Start of MATERIAL TO PROCESS
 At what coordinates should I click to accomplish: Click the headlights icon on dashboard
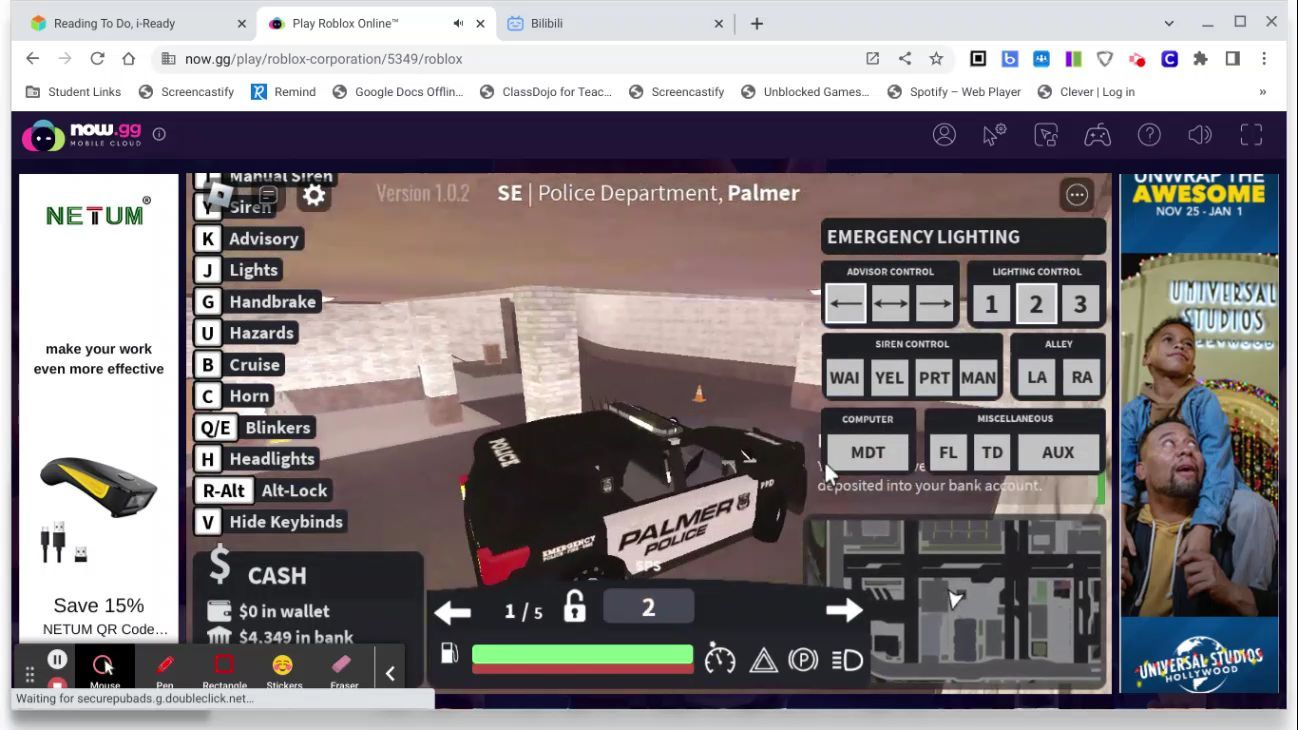click(x=847, y=660)
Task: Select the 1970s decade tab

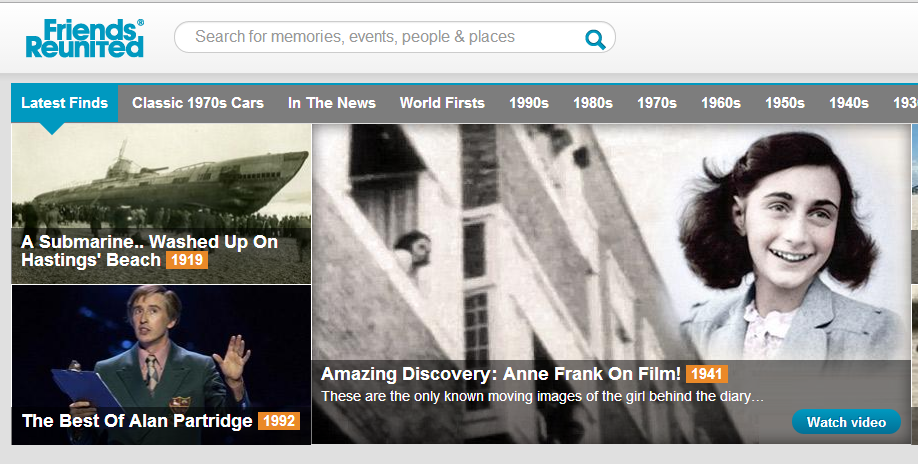Action: pos(657,103)

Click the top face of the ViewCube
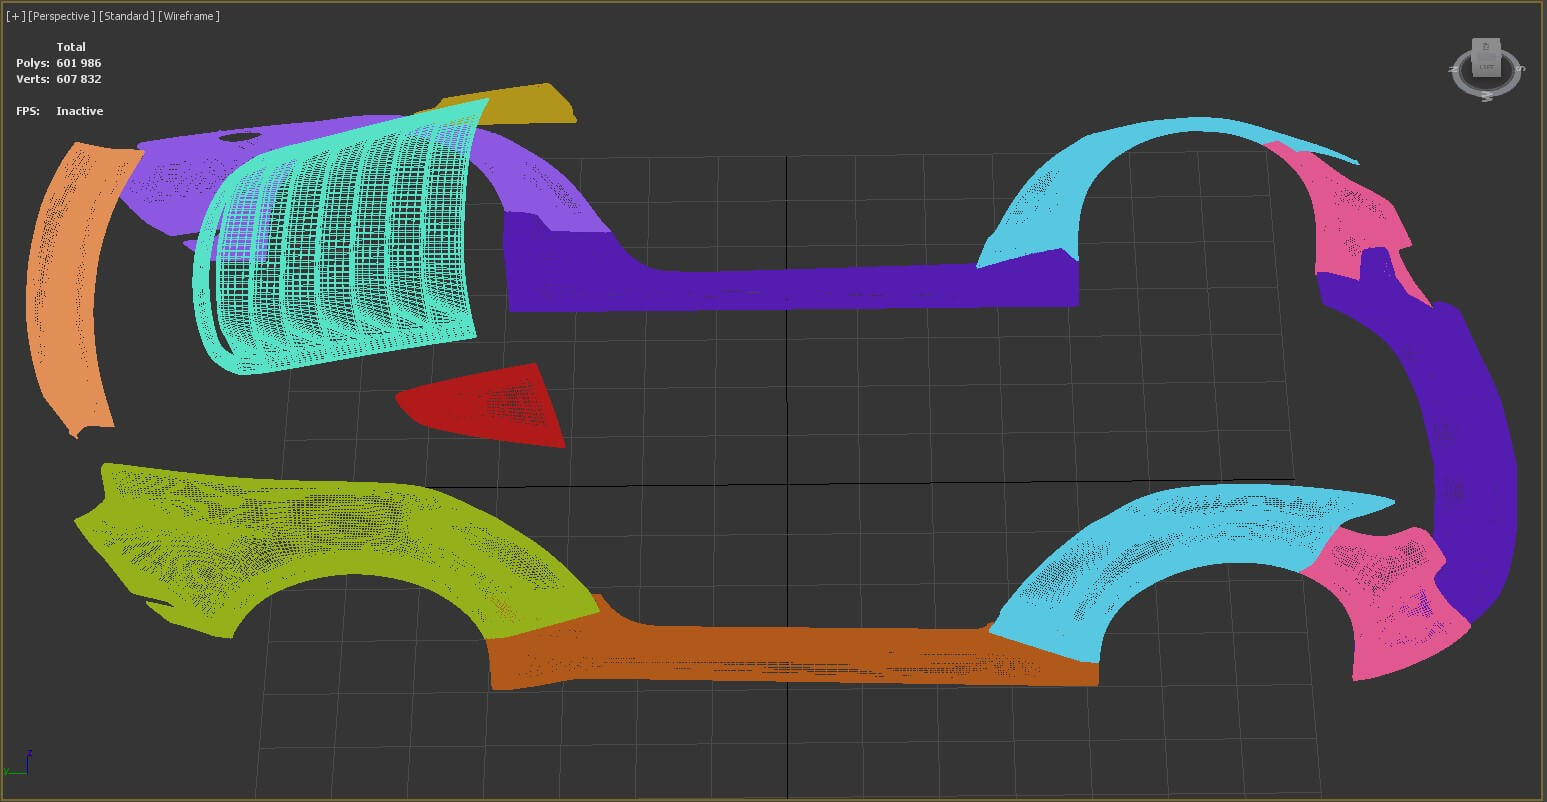(x=1486, y=47)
End of MATERIAL TO PROCESS
_EXERCISE AIM_: Every entry above, pictures excluded, needs to be duplicated exactly.

_TASK ANSWER_:
 At what coordinates should I click to accomplish: Click the headlights icon on dashboard
click(x=847, y=660)
Task: Select the 1970s decade tab

Action: pos(657,103)

Click the top face of the ViewCube
(x=1486, y=47)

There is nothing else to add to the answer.